Automating Multi-Language UI Testing with Screenshot API
Localization bugs are invisible until they aren't. A German string that's 40% longer than its English source overflows a button. An Arabic page that hasn't been mirrored renders RTL text in an LTR container. A Japanese font fallback renders at a smaller size than the design expects. These bugs don't surface in unit tests or Lighthouse audits — they surface when a user in Munich or Cairo or Tokyo reports that something looks broken.
Screenshot APIs make it practical to build localization QA into your CI/CD pipeline: capture your app in every supported locale, compare against a baseline, and flag visual regressions before they reach production.
What Localization Visual Testing Catches
Text overflow: Translated strings frequently expand relative to English. German is typically 30-40% longer. Finnish and Polish can run even longer. Buttons, labels, and navigation items designed for English text may clip, wrap unexpectedly, or push adjacent elements out of position.
RTL layout breaks: Arabic, Hebrew, Persian, and Urdu read right-to-left. A properly localized app mirrors its entire layout. A broken RTL implementation might mirror text direction without mirroring the layout, or mirror some components but not others. Only a visual capture shows the full picture.

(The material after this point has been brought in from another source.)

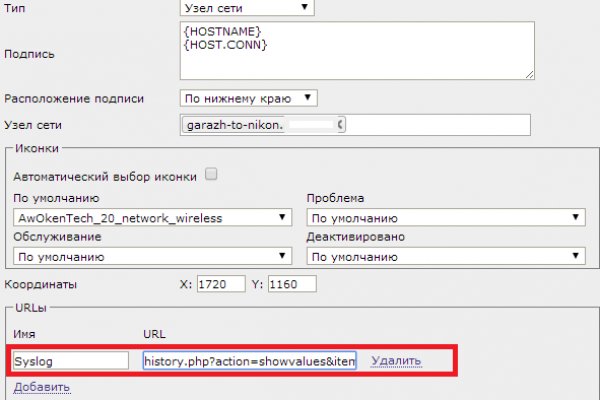This screenshot has width=600, height=400.
Task: Expand the Обслуживание icon dropdown
Action: pyautogui.click(x=149, y=256)
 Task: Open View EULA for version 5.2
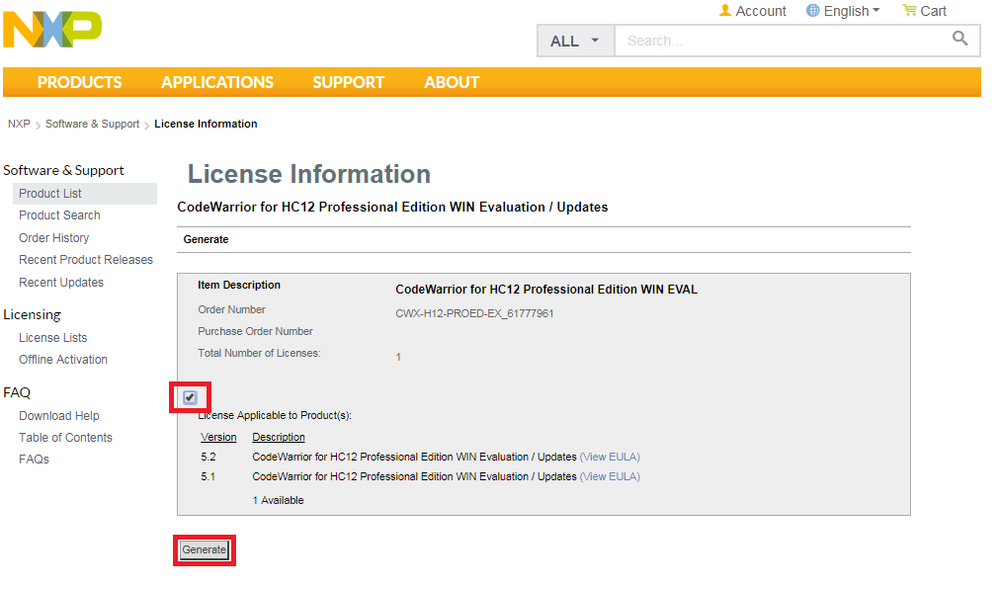coord(610,457)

Missing translations: Untranslated strings appear in the source language, creating a jarring mixed-language UI. Screenshot comparison against a full-translation baseline makes these gaps visible.
Font rendering differences: CJK (Chinese, Japanese, Korean) fonts render at different sizes and weights than Latin fonts. A line that fits perfectly with an English font may wrap with a CJK font at the same point size.
Locale-specific formatting: Dates, numbers, and currencies rendered differently than expected (wrong separators, wrong order, wrong currency symbol placement).
Setting Up Locale Test Pages
To screenshot your app in a specific locale, you need a URL that loads with that locale active. Most modern frameworks support this either through URL-based locale routing or query parameter overrides:
import requests
from pathlib import Path
from typing import Optional
from datetime import datetime, timezone
import hashlib
SCREENSHOT_API_KEY = "your-api-key"
SCREENSHOT_API_URL = "https://hermesforge.dev/api/screenshot"
# URL patterns for locale-specific pages
# Adapt to your routing strategy
LOCALE_URL_PATTERNS = {
"url_prefix": "https://your-app.com/{locale}/dashboard", # /de/dashboard, /ja/dashboard
"query_param": "https://your-app.com/dashboard?lang={locale}",
"subdomain": "https://{locale}.your-app.com/dashboard", # de.your-app.com
}
def locale_url(base_pattern: str, locale: str) -> str:
"""Generate locale-specific URL from a pattern."""
return base_pattern.format(locale=locale)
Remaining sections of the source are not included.